-- Exercise materials follows --

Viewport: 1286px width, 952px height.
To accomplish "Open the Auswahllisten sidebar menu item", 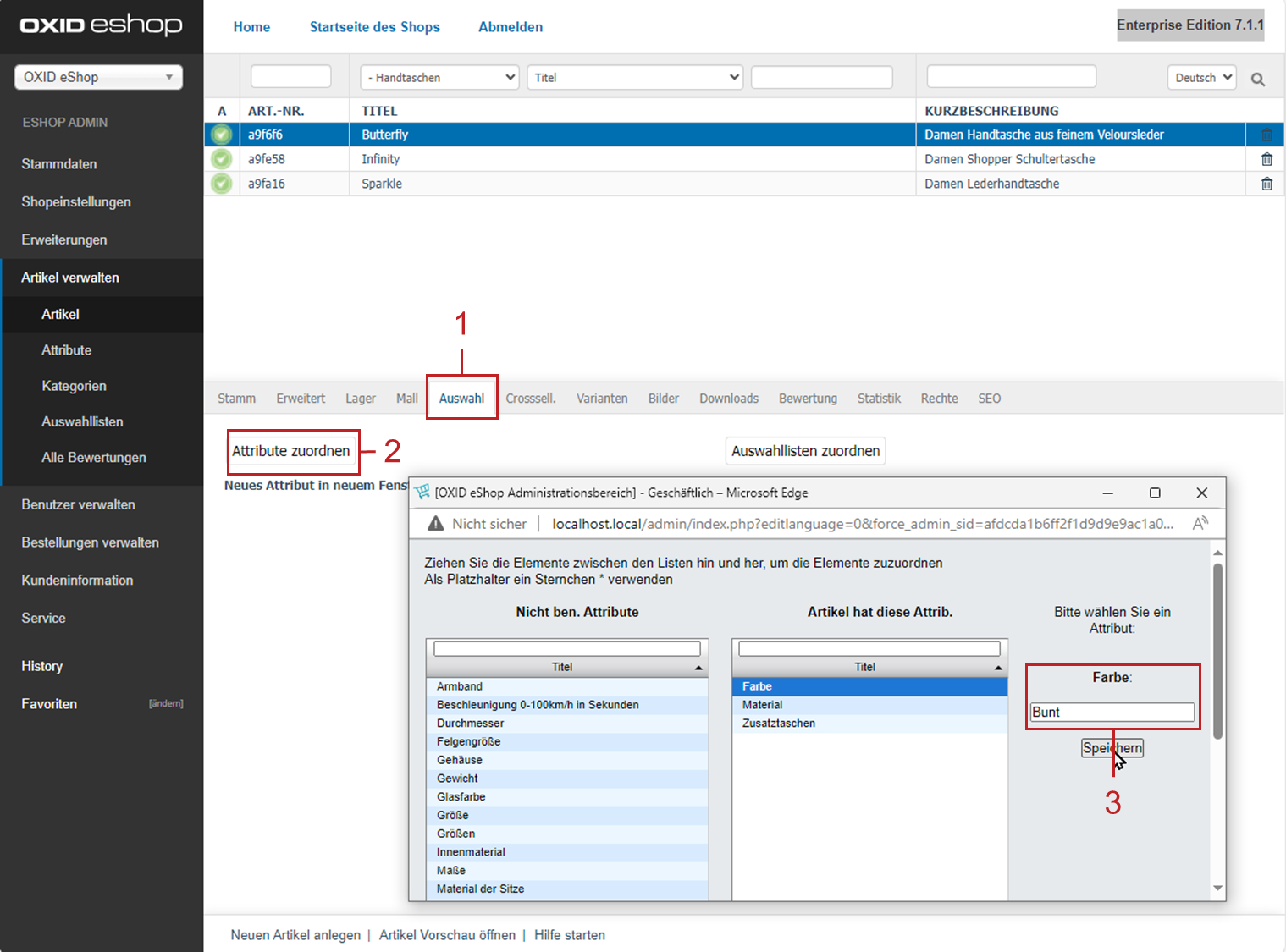I will pyautogui.click(x=82, y=421).
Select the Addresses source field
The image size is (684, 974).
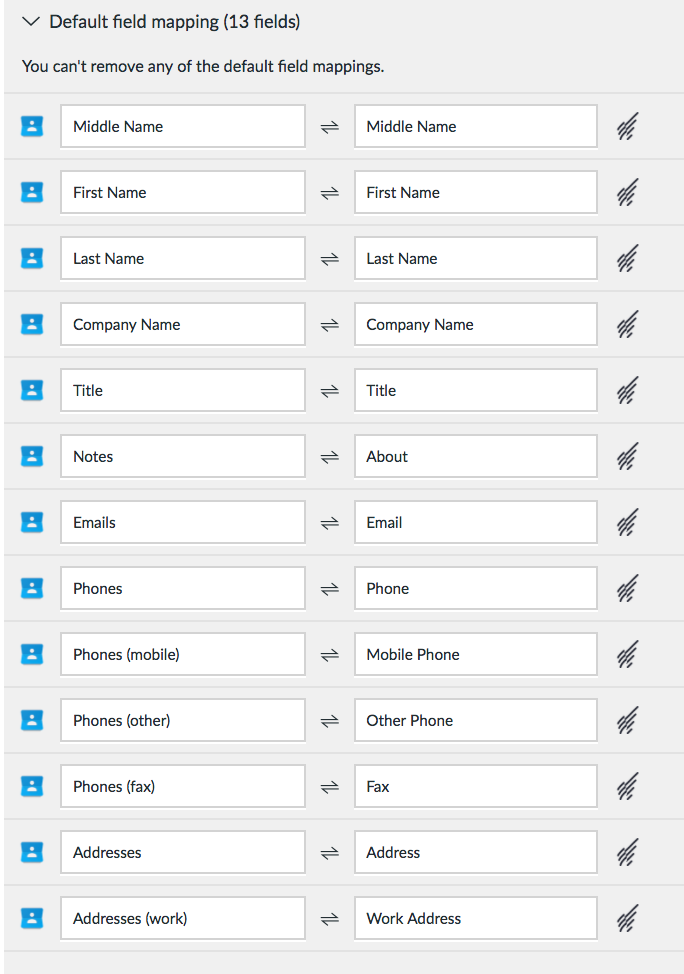(183, 852)
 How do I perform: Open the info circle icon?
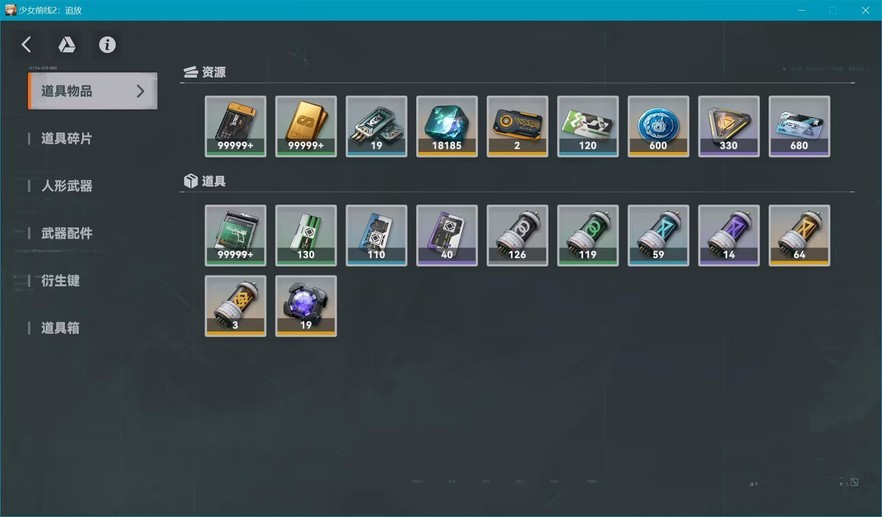[107, 44]
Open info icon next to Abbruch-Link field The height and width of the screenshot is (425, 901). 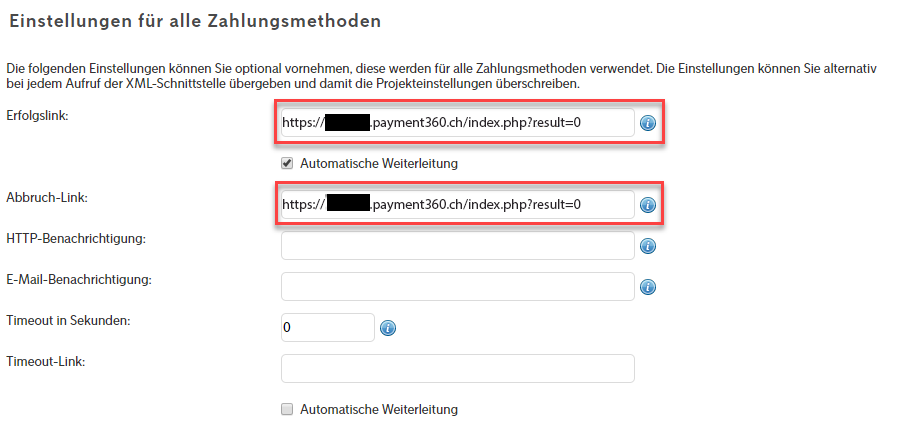(647, 205)
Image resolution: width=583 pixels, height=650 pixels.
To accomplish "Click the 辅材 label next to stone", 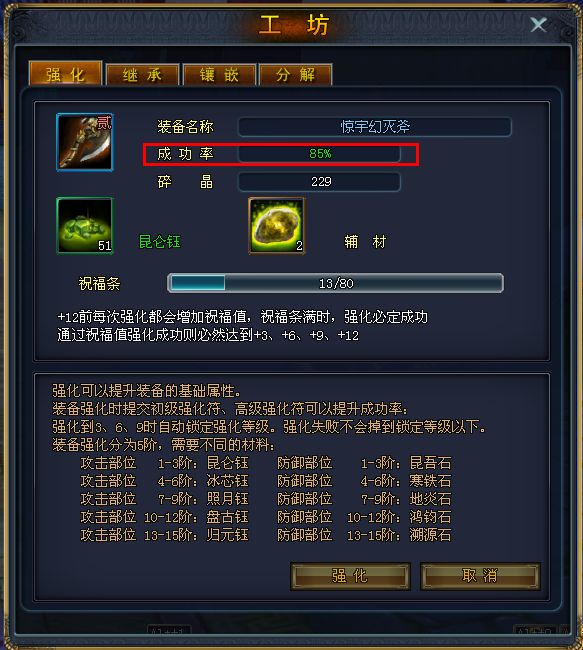I will click(365, 242).
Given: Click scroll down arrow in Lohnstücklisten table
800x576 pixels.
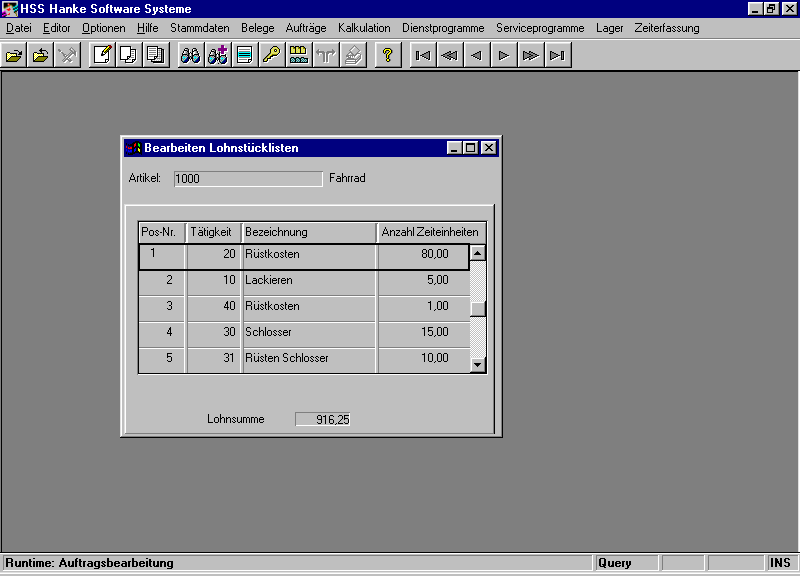Looking at the screenshot, I should coord(478,365).
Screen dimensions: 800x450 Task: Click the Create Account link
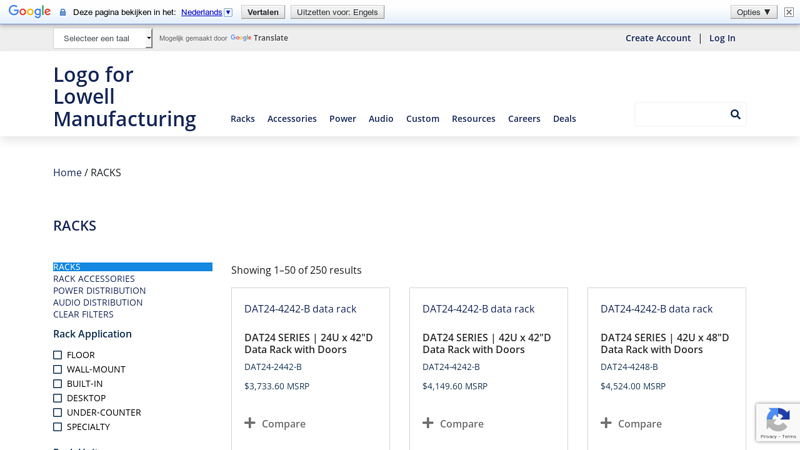click(x=658, y=38)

-- Exercise materials concluded --

## Required action
Repeat exactly the lines above, starting at the one that contains "Screen dimensions: 800x450" and stopping at the last line of the entries, and leave out the pictures.

## Result for this exercise
Screen dimensions: 800x450 Task: Click the Create Account link
click(x=658, y=38)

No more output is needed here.